Compilation album by Edguy
- Released: 2004
- Recorded: 1997–2001
- Genre: Power metal
- Length: 118:42
- Label: AFM Records

= Hall of Flames =

Hall of Flames is the first compilation album released by German power metal band Edguy in 2004. This album covers tracks from albums released by AFM Records.

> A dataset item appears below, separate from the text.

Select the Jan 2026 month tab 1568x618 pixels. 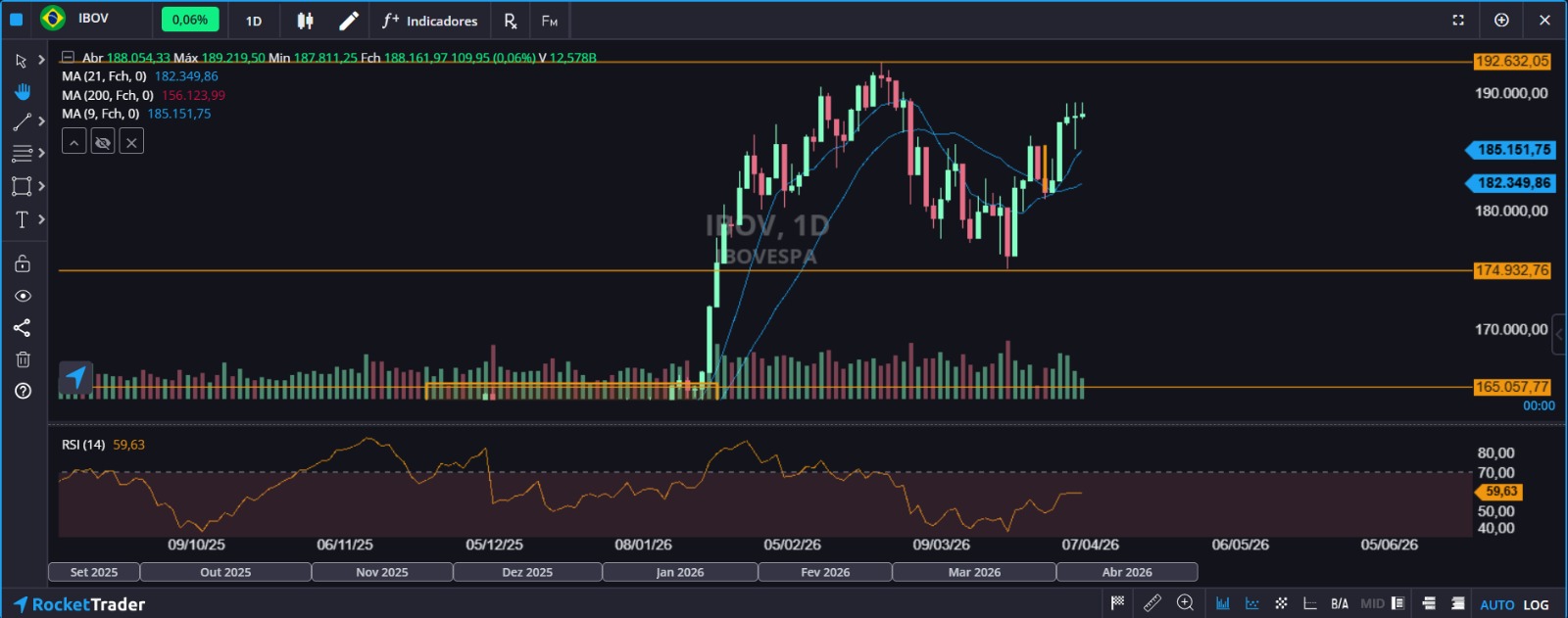click(679, 572)
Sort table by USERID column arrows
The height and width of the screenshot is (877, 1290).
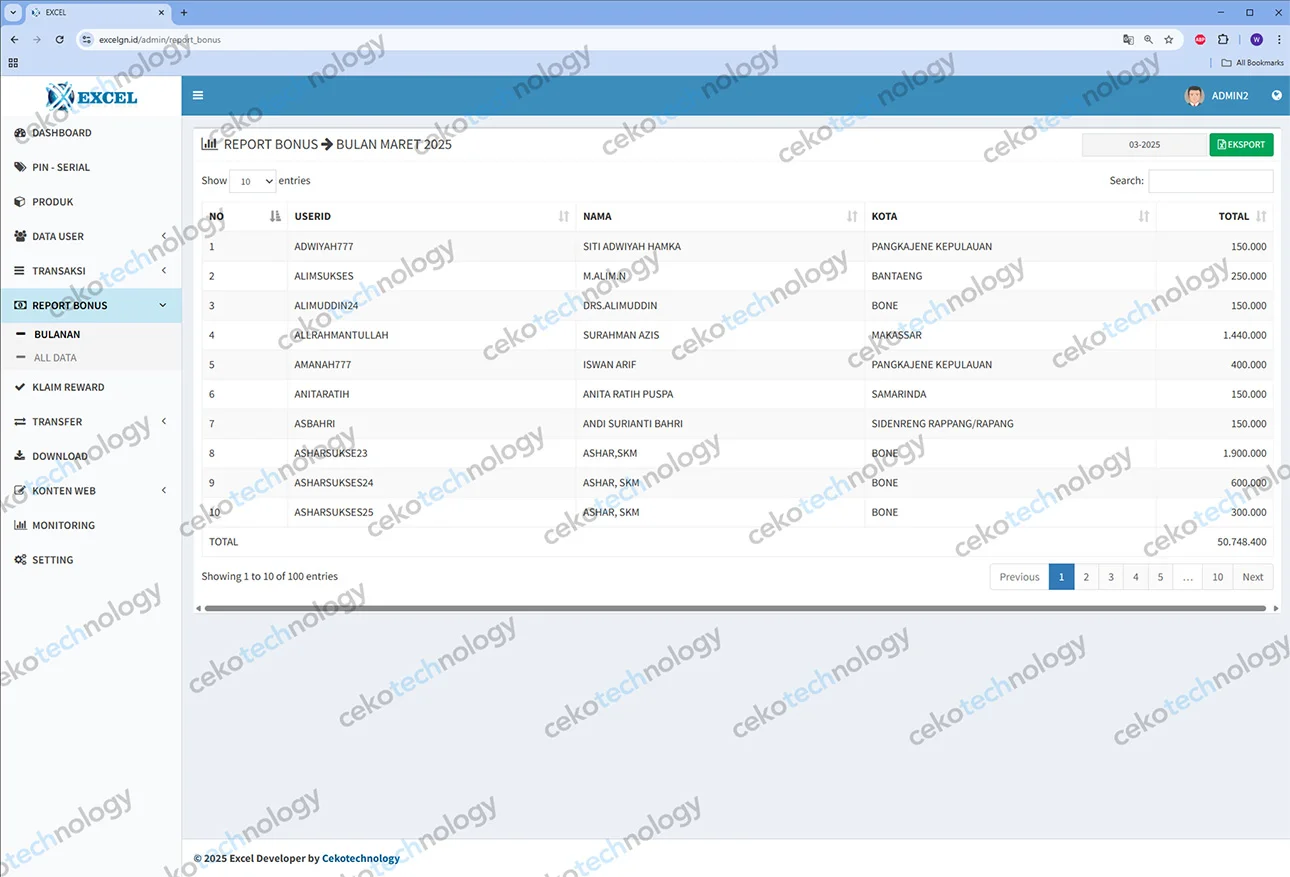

The first disc serves as a compilation of songs since 1997. The second contains many rare tracks in both exclusive singles (the audio portion of the "La Marche des Gendarmes" music/video single) and live tracks.

== Track listing ==

=== Disc One ===
1. "Tears of a Mandrake" (Single Version) - 5:00 (from "Mandrake)
2. "Jerusalem" - 5:28 (from "Mandrake")
3. "Out of Control" - 5:03 (from "Vain Glory Opera")
4. "The Headless Game" - 5:29 (from "Theater of Salvation")
5. "Scarlet Rose" - 5:11 (from "Vain Glory Opera")
6. "Nailed to the Wheel" - 5:40 (from "Mandrake")
7. "Vain Glory Opera" - 6:10 (from "Vain Glory Opera")
8. "Theater of Salvation" - 12:24 (from "Theater of Salvation")
9. "Key to My Fate" (2000 Version) - 4:33 (from the re-recording of "The Savage Poetry")
10. "Deadmaker" - 5:18 (from "Kingdom of Madness")
11. "Land of the Miracle" - 6:32 (from "Theater of Salvation")
12. "Until We Rise Again" - 4:28 (from "Vain Glory Opera")
13. "The Unbeliever" - 5:47 (from "Theater of Salvation")

=== Disc Two ===
1. "The Devil and the Savant" - 5:29 (from the limited edition of "Mandrake")
2. "Wings of a Dream" (2001 Version) - 5:06 (from the single "Painting on the Wall")
3. "For a Trace of Life" - 4:11 (Japanese bonus track from "Theater of Salvation")
4. "But Here I Am" - 4:35 (from "Vain Glory Opera")
5. "La Marche des Gendarmes" - 2:48 (from French edition of "Mandrake")
6. "Avantasia" (Live) - 5:26 (from "Burning Down the Opera")
7. "Walk on Fighting" (Live) - 5:18 (Japanese bonus track from "Theater of Salvation")
8. "Wake up the King" (Live) - 6:14 (Japanese bonus track from "Burning Down the Opera")
9. "All the Clowns" (Music Video)
10. "The Headless Game" (Live video) - 8:46

==Personnel==
- Tobias Sammet - Vocals, Bass (Disc 1: tracks 5, 7, 10, 12 - Disc 2: track 4)
- Tobias 'Eggi' Exxel - Bass (Disc 1: tracks 1, 2, 4, 6, 8, 9, 11, 13 - Disc 2: tracks 1–3, 5–8)
- Jens Ludwig - Lead Guitar (All tracks)
- Dirk Sauer - Rhythm Guitar (All tracks)
- Felix Bohnke - Drums (Disc 1: tracks 1, 2, 4, 6, 8, 9, 11, 13 - Disc 2: tracks 1–3, 5–8)
- Dominik Storch - Drums (Disc 1: track 10)
- Frank Lindenthal - Session Drums (Disc 1: tracks 3, 5, 7, 12 - Disc 2: track 4)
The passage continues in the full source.